The Financial Times has an interesting piece celebrating the developments afoot in the virtual reality (VR) sector. According to Roy Taylor, a vice-president of the chipmaker AMD:
“’VR is happening here on a scale and with an energy you can’t believe,’ he said. ‘The universities are pouring millions of dollars into it. I don’t think you went far enough in your article. Seriously, this is going to change everything.’”
As Jonathan Margolis, the author of the article, writes about his experience with the latest Oculus Rift VR headset,
“It was several times more startling than the VR footage I described in April.

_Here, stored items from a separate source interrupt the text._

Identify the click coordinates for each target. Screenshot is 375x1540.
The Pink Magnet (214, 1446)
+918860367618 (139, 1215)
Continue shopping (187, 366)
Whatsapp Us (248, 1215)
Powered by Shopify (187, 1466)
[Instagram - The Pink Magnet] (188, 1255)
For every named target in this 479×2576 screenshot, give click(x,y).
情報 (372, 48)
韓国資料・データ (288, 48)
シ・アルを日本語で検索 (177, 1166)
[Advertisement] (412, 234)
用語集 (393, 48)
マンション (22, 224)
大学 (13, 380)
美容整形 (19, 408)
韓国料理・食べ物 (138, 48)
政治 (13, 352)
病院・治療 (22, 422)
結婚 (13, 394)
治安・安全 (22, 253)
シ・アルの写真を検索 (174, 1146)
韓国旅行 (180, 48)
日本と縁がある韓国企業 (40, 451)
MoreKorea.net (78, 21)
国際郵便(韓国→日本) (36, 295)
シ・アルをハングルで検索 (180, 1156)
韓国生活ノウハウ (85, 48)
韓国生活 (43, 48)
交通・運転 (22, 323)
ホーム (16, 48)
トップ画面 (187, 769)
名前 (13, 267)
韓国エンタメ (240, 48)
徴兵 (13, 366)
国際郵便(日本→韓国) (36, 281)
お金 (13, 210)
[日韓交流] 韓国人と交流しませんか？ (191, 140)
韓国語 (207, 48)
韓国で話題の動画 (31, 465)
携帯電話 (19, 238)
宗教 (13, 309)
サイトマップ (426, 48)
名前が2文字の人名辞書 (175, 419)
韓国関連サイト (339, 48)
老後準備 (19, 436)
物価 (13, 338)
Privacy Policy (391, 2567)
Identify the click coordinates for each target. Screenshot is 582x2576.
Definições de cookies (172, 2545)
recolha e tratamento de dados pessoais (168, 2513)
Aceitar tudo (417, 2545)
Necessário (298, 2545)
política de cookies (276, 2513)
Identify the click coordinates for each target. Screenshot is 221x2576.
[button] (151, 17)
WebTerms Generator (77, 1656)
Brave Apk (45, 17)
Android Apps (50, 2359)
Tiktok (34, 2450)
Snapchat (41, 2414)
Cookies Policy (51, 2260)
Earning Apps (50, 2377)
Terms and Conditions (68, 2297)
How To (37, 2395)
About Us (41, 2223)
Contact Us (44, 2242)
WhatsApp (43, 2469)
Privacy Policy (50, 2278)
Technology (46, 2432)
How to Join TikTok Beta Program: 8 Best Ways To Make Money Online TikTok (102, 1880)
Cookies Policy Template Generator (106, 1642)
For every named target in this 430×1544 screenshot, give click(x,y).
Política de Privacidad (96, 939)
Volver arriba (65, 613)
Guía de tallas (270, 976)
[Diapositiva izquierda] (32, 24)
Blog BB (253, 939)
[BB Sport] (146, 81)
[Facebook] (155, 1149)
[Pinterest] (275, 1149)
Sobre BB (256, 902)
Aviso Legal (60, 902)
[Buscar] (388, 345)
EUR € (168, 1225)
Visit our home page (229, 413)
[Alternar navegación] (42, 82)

It was more than virtual reality; it was pretty much . . . reality.”
On the point of reality, there is a sidebar on the piece that hints at just how revolutionary such a development could be:
“Thanks to virtual reality and augmented reality, economic problems can be solved the ‘Matrix’ way: a.k.a. rendering the search for a better life redundant.”
And that raises some interesting questions:
- What happens if a significant portion of humanity simply decides that reality isn’t worth it and they would rather spend a majority of their time in a virtual world?
- What will be the psychologic effects of VR? Do the users end up having a god-complex as the result of manipulating a virtual world and then find it difficult to re-enter reality?
- Who runs the ‘Matrix’?
- And what about those who choose not to play? Oddly enough, do the Luddites who remain in reality actually end up controlling those who live in the virtual world?
Truly, those are just the tip of the iceberg when it comes to questioning the effects of VR.
Christopher Lasch, writing in The Culture of Narcissism, saw the changes in human psychology with the rise of 20th century entertainment. His words seem prescient for any discussion on VR and where it might lead:
“Overexposure to manufactured illusions soon destroys their representational power. The illusion of reality dissolves, not in a heightened sense of reality as we might expect, but in a remarkable indifference to reality. Our sense of reality appears to rest, curiously enough, on our willingness to be taken in by the staged illusion of reality. Even a rational understanding of the techniques by means of which a given illusion is produced does not necessarily destroy our capacity to experience it as a representation of reality. … But a complete indifference even to the mechanics of illusion announces the collapse of the very idea of reality, dependent at every point on the distinction between nature and artifice, reality and illusion. This indifference betrays the erosion of the capacity to take any interest in anything outside the self.”
We shall see how virtual reality develops and how humanity responds. But if the past and present is any indication, Lasch is probably quite right. Many will choose to abandon reality for the greatest form of self-worship ever created.